The passing of the twentieth century has made the events of the 1939-45 war no less fascinating. Every month sees the publication of books that try to cast new light on the grand strategy, dramatic campaigns and increasingly, if still somewhat tentatively, the experiences of the vanquished Germans.

Despite these developments the name of Admiral Wilhelm Canaris is still surprisingly unknown. Notwithstanding a steady stream of books about Hitler's chief of intelligence up to the 1970s, the significance of Canaris' contribution to the Allied cause has seemingly not impinged on the consciousness of a later generation of historians.

Meanwhile, the generation which was in contact with Canaris both on the British and German side has all but passed away, and the name is now so obscure that a recently published and otherwise excellent study of Churchill's relationship with the intelligence world mentions Canaris only twice, and then in the most fleeting of ways.
4

Churchill himself might have approved of this development, as he
was brilliantly adept at disguising intelligence and could at times even distance himself from any facts that might, even slightly, smudge the shining, seamless coat in which the story of our ‘finest hour' was dressed. In private, however, there is ample evidence that he fully acknowledged the debt England owed Canaris and that the admiral was indeed at the centre of a possible peace deal between Germany and Britain, not only in 1940 but also in 1943.

Shortly after the war, Churchill received Count Soltikow at Chartwell.
5
The discussion ranged over many topics before coming to rest on Hitler's failure to invade England in 1940. Soltikow asked if Churchill ever could be sure that Hitler would not pursue ‘Operation Sea Lion'. The statesman quietly got up, went to a bookshelf in the library and took down a copy of an early biography of Canaris. Referring to the Abwehr's significant and, from London's point of view, helpful over-estimate of the British divisions stationed in the Home Counties to repel the German invaders, Churchill left Soltikow with the impression that, as we shall see, Britain had benefited from Canaris' long-term pessimistic assessment of Nazi Germany's chances.

That Churchill might have been in touch with Canaris during the war is also underlined by his own chief of intelligence, ‘C', Sir Stewart Menzies, who after the war admitted that the possibility of a meeting with his ‘opposite number' had been discussed, though he would always say such a meeting had been ‘blocked by the Foreign Office' for fear of offending the Russians.
6

Menzies would have appreciated Canaris as they were both ‘terrific anti-Bolsheviks'. The incomparable Soviet section of the Abwehr was the best informed intelligence department in the world on the activities of Soviet Russia. Several times, even when Britain and Russia were allied, as we shall see, Menzies would gratefully receive Abwehr intelligence on the Soviet forces and the Abwehr would receive appreciations of Churchill's political intelligence from SIS.
7
In one case, Menzies – sensationally
– even supplied the Abwehr, via Finnish signals intelligence, with the latest wireless intercept equipment to compile a list of the Soviet order of battle days ahead of the German invasion.

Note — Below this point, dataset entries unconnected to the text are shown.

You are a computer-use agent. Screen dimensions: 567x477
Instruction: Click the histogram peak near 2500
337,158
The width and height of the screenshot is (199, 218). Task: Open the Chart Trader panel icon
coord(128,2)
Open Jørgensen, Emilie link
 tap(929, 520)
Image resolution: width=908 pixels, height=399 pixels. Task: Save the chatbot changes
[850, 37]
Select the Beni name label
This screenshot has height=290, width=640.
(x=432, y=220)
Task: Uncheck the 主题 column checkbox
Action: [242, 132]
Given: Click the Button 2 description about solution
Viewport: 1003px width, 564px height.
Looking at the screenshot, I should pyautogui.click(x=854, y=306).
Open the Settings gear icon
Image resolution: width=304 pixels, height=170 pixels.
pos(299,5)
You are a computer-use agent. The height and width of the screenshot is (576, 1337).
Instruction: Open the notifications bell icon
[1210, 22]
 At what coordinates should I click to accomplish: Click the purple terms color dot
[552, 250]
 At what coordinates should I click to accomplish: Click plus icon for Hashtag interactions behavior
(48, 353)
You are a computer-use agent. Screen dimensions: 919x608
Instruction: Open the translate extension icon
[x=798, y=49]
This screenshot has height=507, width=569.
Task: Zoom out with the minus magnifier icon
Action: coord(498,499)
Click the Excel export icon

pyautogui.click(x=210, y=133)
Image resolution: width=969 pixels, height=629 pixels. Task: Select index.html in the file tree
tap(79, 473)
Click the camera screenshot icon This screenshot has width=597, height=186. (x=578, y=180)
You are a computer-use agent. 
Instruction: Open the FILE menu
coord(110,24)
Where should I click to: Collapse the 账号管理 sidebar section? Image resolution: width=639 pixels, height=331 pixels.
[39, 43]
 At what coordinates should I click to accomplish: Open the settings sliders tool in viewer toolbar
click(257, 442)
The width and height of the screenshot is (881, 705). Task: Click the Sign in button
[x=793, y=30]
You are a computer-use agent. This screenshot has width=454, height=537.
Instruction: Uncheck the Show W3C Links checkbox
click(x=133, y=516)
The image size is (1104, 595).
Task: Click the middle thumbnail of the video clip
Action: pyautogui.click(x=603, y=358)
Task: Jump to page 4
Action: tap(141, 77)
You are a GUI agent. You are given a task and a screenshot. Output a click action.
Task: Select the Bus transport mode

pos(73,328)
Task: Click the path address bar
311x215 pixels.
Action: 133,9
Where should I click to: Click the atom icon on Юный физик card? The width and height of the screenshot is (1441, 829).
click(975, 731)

Soviet Russia was by no means the only sphere for cooperation between the two services. It was with some relief that the admiral's remark to General Franco's intelligence chief – ‘ You can tell General Franco that no German soldier will ever set foot in England'
8
– was received by ‘C at the height of British fears of a German invasion of England. According to accounts in the Institut für Zeitgeschichte in Munich, this message was intended for export to London. Moreover, as would also have become apparent in 1940, Canaris was keen to help prevent Spain becoming embroiled in an attack on Gibraltar, the key to the Mediterranean and a potential dagger pointed at England's imperial jugular. On Churchill's orders, ‘C' had authorized no less than £13 million in gold bullion to be delivered to Franco and a group of his officers to ‘persuade them of the sweets of neutrality'.
9
The go-between was Juan March, a Mallorquin banker and old contact of Canaris from long before the war.
10

It was Canaris, however, who supplied General Franco with the key arguments he needed to outwit Hitler when the two men met at Hendaye, at the foot of the Pyrenees, for what Hitler thought would be a relatively straightforward negotiation on the merits of a joint Hispanic-German invasion of Gibraltar; after all, Germany had conquered most of Europe. But Hitler later famously described the event as comparable to having teeth pulled, so intractable and ‘surprisingly well briefed'
11
was the
Caudillo
in his unwillingness to concede the Germans any right of passage over Spanish territory. Years later, Goering would tell Ivone Kirkpatrick that Germany's ‘gravest mistake'
12
in the war had been Hitler's failure to seize Spain in 1940.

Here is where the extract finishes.